Text segment>
The one or more sensors may be electrically connectable to the user interface and/or controller. In use, the one or more sensors may be electrically connected to the user interface and/or controller. Such electrical connection may be through one or more wires or wireless. The user interface may display one or more parameters measured by a sensor. In some embodiments, the user interface may be operated to make a required or desired system change responsive to a result displayed on the user interface to the operator. The controller may be configured to act responsive to a measurement communicated by a sensor. In some embodiments, the controller may be configured to alter temperature of the heat exchanger, flow rate of the process water, or selectively direct process water to the heat exchanger or bypass channel, for example, responsive to a measurement of TOC or particle concentration. The controller may be configured to alter flow rate responsive to the temperature of the water (for example, increase pump speed when the valve is positioned to direct process water to the bypass channel) or to alter flow rate responsive to the type, size, capacity, and/or material of the filter module.

In some non-limiting embodiments, the system may comprise an inlet sensor configured to detect the concentration of TOC in the source of water and an outlet sensor configured to detect the concentration of TOC in the water at the outlet of the system. The system may comprise an inlet sensor configured to detect the concentration of particles having a size of 10 nm or less in the source of water and an outlet sensor configured to detect the concentration of particles having a size of 10 nm or less in the water at the outlet of the system. At least one of the inlet sensor and the outlet sensor may be electrically connected to the controller. A sensor configured to detect concentration of TOC and/or particles having a size of 10 nm or less at an outlet of the filter module may also be electrically connected to the controller.

Provided records>
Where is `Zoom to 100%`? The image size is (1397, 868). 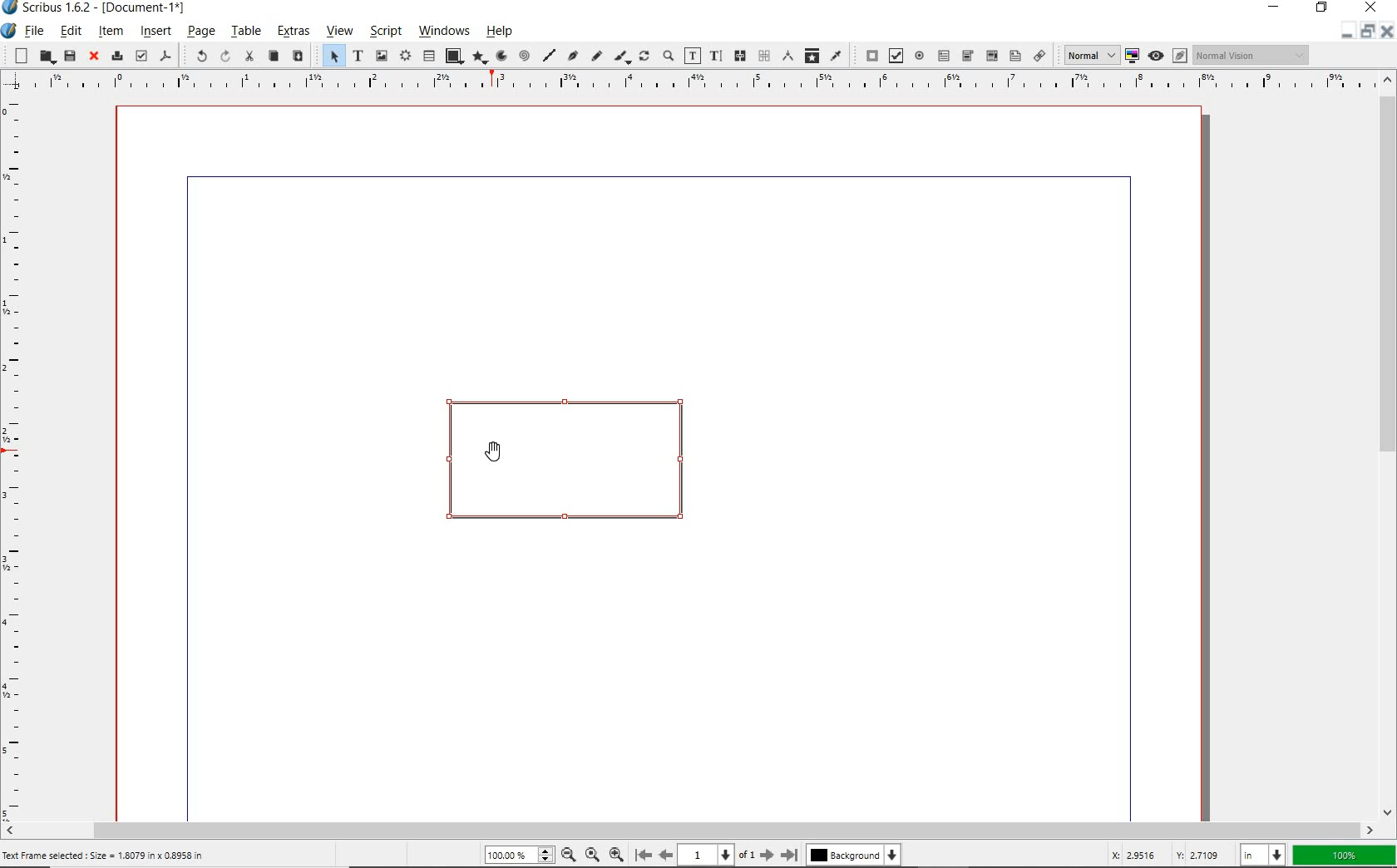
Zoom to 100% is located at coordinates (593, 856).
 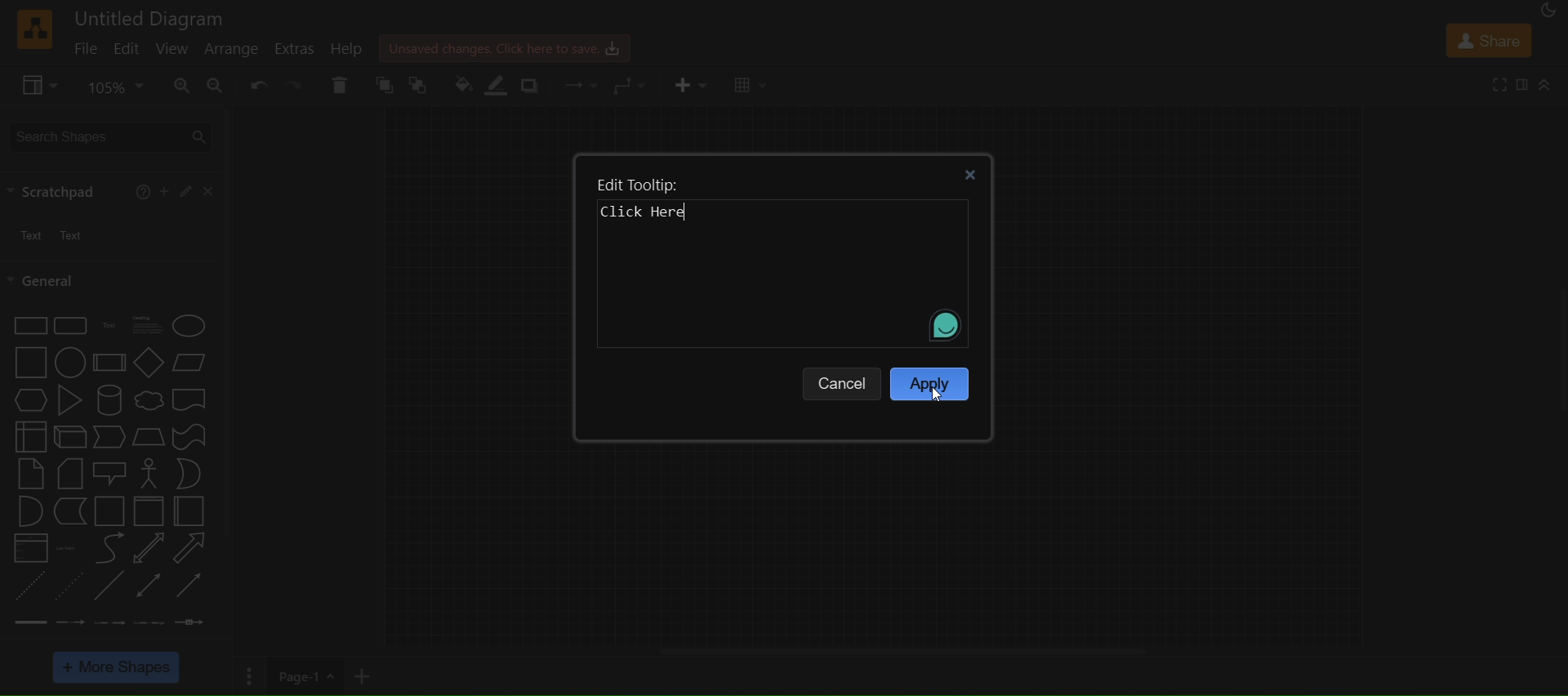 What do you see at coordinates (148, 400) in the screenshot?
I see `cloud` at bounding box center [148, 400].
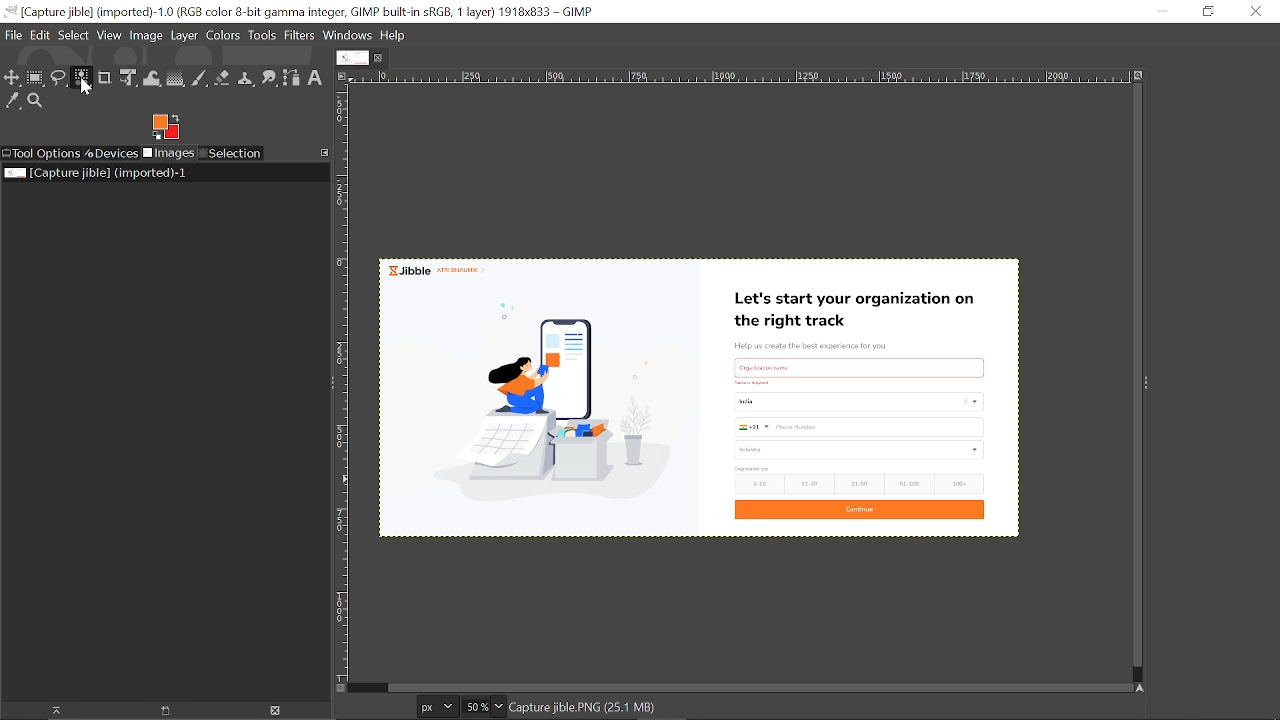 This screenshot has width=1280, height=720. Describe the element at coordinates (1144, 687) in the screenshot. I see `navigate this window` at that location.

Stated goal> Write out the text on water treatment sensors from "In some non-limiting" up to and including "also be electrically connected to the controller.", word for word.

Final result>
In some non-limiting embodiments, the system may comprise an inlet sensor configured to detect the concentration of TOC in the source of water and an outlet sensor configured to detect the concentration of TOC in the water at the outlet of the system. The system may comprise an inlet sensor configured to detect the concentration of particles having a size of 10 nm or less in the source of water and an outlet sensor configured to detect the concentration of particles having a size of 10 nm or less in the water at the outlet of the system. At least one of the inlet sensor and the outlet sensor may be electrically connected to the controller. A sensor configured to detect concentration of TOC and/or particles having a size of 10 nm or less at an outlet of the filter module may also be electrically connected to the controller.